Problem requirements:
Write the listing out again, exactly as it reads below.

====

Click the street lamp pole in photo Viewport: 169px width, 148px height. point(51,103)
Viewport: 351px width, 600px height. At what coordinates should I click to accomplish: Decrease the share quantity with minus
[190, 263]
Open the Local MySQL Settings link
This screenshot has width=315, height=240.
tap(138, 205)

====

Answer to the problem:
Click the street lamp pole in photo Viewport: 169px width, 148px height. point(51,103)
Viewport: 351px width, 600px height. At what coordinates should I click to accomplish: Decrease the share quantity with minus
[190, 263]
Open the Local MySQL Settings link
This screenshot has width=315, height=240.
tap(138, 205)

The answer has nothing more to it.